┌─ GIVEN DATA

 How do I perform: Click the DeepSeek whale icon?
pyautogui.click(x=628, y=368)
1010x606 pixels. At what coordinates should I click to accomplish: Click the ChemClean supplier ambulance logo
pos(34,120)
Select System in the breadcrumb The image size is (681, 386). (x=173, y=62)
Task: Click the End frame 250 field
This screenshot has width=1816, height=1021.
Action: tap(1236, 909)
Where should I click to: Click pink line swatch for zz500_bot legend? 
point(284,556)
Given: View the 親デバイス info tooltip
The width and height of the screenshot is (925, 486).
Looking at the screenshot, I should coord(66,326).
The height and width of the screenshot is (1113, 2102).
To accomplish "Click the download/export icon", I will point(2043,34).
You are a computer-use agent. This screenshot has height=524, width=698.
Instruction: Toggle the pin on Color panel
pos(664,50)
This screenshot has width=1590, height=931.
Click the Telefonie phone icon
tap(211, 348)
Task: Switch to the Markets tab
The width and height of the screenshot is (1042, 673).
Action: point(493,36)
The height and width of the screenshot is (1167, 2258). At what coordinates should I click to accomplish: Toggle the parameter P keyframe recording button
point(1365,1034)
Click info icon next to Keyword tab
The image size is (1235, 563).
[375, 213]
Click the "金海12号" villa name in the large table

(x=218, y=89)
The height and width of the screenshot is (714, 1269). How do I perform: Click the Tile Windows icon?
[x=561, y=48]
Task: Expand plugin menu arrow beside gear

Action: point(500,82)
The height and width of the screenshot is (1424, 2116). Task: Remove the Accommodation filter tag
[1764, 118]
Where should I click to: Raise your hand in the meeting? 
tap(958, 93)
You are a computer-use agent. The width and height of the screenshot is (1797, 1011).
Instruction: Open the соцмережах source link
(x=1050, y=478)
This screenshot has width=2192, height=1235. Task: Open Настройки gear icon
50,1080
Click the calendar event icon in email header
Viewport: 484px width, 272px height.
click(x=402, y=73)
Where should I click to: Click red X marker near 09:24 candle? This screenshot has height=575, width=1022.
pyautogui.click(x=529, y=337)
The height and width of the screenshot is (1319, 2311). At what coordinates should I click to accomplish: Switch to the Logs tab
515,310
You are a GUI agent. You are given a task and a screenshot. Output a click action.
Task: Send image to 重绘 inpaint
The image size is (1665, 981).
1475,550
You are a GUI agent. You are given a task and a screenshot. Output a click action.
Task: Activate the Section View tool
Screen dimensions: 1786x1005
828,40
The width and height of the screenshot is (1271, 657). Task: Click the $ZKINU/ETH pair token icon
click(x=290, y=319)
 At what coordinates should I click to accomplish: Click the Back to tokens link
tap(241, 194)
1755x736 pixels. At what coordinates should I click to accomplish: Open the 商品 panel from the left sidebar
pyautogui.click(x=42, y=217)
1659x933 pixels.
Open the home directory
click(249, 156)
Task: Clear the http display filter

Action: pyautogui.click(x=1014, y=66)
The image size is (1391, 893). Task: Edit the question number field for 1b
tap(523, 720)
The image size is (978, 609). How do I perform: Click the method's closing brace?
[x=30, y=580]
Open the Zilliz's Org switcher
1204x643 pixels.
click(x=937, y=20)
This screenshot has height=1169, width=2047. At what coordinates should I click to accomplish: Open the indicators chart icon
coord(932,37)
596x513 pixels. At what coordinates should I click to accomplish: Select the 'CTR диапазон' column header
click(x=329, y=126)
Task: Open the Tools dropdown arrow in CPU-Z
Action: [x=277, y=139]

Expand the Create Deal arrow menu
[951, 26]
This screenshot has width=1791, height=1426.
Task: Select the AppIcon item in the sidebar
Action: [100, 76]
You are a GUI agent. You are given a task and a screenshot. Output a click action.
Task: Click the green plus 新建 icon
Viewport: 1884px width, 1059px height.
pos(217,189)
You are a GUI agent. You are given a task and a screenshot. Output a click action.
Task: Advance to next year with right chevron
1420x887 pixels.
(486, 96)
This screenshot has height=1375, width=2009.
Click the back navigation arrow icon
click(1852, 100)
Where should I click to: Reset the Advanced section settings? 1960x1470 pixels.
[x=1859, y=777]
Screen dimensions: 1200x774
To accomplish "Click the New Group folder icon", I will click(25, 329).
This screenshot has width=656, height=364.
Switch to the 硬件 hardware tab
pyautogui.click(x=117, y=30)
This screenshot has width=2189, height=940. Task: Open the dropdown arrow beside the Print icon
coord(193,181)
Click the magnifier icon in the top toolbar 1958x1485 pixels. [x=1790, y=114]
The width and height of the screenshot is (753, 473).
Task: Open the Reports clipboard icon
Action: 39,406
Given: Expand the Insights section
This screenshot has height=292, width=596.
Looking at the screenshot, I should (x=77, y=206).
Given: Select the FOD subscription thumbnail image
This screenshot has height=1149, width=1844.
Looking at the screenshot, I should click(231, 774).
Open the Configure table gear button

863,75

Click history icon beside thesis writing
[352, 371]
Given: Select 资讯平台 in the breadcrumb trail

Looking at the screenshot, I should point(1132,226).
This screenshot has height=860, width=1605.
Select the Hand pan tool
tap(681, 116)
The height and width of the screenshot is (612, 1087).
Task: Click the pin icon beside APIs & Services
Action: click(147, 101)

└─

ABOUT THIS TASK
Give back the data above exactly, so that every line matches.

TASK SOLUTION
 How do I perform: Click the DeepSeek whale icon?
pyautogui.click(x=628, y=368)
1010x606 pixels. At what coordinates should I click to accomplish: Click the ChemClean supplier ambulance logo
pos(34,120)
Select System in the breadcrumb The image size is (681, 386). (x=173, y=62)
Task: Click the End frame 250 field
This screenshot has width=1816, height=1021.
Action: tap(1236, 909)
Where should I click to: Click pink line swatch for zz500_bot legend? 
point(284,556)
Given: View the 親デバイス info tooltip
The width and height of the screenshot is (925, 486).
Looking at the screenshot, I should coord(66,326).
The height and width of the screenshot is (1113, 2102).
To accomplish "Click the download/export icon", I will point(2043,34).
You are a computer-use agent. This screenshot has height=524, width=698.
Instruction: Toggle the pin on Color panel
pos(664,50)
This screenshot has width=1590, height=931.
Click the Telefonie phone icon
tap(211, 348)
Task: Switch to the Markets tab
The width and height of the screenshot is (1042, 673).
Action: point(493,36)
The height and width of the screenshot is (1167, 2258). At what coordinates should I click to accomplish: Toggle the parameter P keyframe recording button
point(1365,1034)
Click info icon next to Keyword tab
The image size is (1235, 563).
[375, 213]
Click the "金海12号" villa name in the large table

(x=218, y=89)
The height and width of the screenshot is (714, 1269). How do I perform: Click the Tile Windows icon?
[x=561, y=48]
Task: Expand plugin menu arrow beside gear

Action: point(500,82)
The height and width of the screenshot is (1424, 2116). Task: Remove the Accommodation filter tag
[1764, 118]
Where should I click to: Raise your hand in the meeting? 
tap(958, 93)
You are a computer-use agent. The width and height of the screenshot is (1797, 1011).
Instruction: Open the соцмережах source link
(x=1050, y=478)
This screenshot has width=2192, height=1235. Task: Open Настройки gear icon
50,1080
Click the calendar event icon in email header
Viewport: 484px width, 272px height.
click(x=402, y=73)
Where should I click to: Click red X marker near 09:24 candle? This screenshot has height=575, width=1022.
pyautogui.click(x=529, y=337)
The height and width of the screenshot is (1319, 2311). At what coordinates should I click to accomplish: Switch to the Logs tab
515,310
You are a GUI agent. You are given a task and a screenshot. Output a click action.
Task: Send image to 重绘 inpaint
The image size is (1665, 981).
1475,550
You are a GUI agent. You are given a task and a screenshot. Output a click action.
Task: Activate the Section View tool
Screen dimensions: 1786x1005
828,40
The width and height of the screenshot is (1271, 657). Task: Click the $ZKINU/ETH pair token icon
click(x=290, y=319)
 At what coordinates should I click to accomplish: Click the Back to tokens link
tap(241, 194)
1755x736 pixels. At what coordinates should I click to accomplish: Open the 商品 panel from the left sidebar
pyautogui.click(x=42, y=217)
1659x933 pixels.
Open the home directory
click(249, 156)
Task: Clear the http display filter

Action: pyautogui.click(x=1014, y=66)
The image size is (1391, 893). Task: Edit the question number field for 1b
tap(523, 720)
The image size is (978, 609). How do I perform: Click the method's closing brace?
[x=30, y=580]
Open the Zilliz's Org switcher
1204x643 pixels.
click(x=937, y=20)
This screenshot has height=1169, width=2047. At what coordinates should I click to accomplish: Open the indicators chart icon
coord(932,37)
596x513 pixels. At what coordinates should I click to accomplish: Select the 'CTR диапазон' column header
click(x=329, y=126)
Task: Open the Tools dropdown arrow in CPU-Z
Action: [x=277, y=139]

Expand the Create Deal arrow menu
[951, 26]
This screenshot has width=1791, height=1426.
Task: Select the AppIcon item in the sidebar
Action: [100, 76]
You are a GUI agent. You are given a task and a screenshot. Output a click action.
Task: Click the green plus 新建 icon
Viewport: 1884px width, 1059px height.
pos(217,189)
You are a GUI agent. You are given a task and a screenshot. Output a click action.
Task: Advance to next year with right chevron
1420x887 pixels.
(486, 96)
This screenshot has height=1375, width=2009.
Click the back navigation arrow icon
click(1852, 100)
Where should I click to: Reset the Advanced section settings? 1960x1470 pixels.
[x=1859, y=777]
Screen dimensions: 1200x774
To accomplish "Click the New Group folder icon", I will click(25, 329).
This screenshot has width=656, height=364.
Switch to the 硬件 hardware tab
pyautogui.click(x=117, y=30)
This screenshot has width=2189, height=940. Task: Open the dropdown arrow beside the Print icon
coord(193,181)
Click the magnifier icon in the top toolbar 1958x1485 pixels. [x=1790, y=114]
The width and height of the screenshot is (753, 473).
Task: Open the Reports clipboard icon
Action: 39,406
Given: Expand the Insights section
This screenshot has height=292, width=596.
Looking at the screenshot, I should (x=77, y=206).
Given: Select the FOD subscription thumbnail image
This screenshot has height=1149, width=1844.
Looking at the screenshot, I should click(231, 774).
Open the Configure table gear button

863,75

Click history icon beside thesis writing
[352, 371]
Given: Select 资讯平台 in the breadcrumb trail

Looking at the screenshot, I should point(1132,226).
This screenshot has height=860, width=1605.
Select the Hand pan tool
tap(681, 116)
The height and width of the screenshot is (612, 1087).
Task: Click the pin icon beside APIs & Services
Action: click(147, 101)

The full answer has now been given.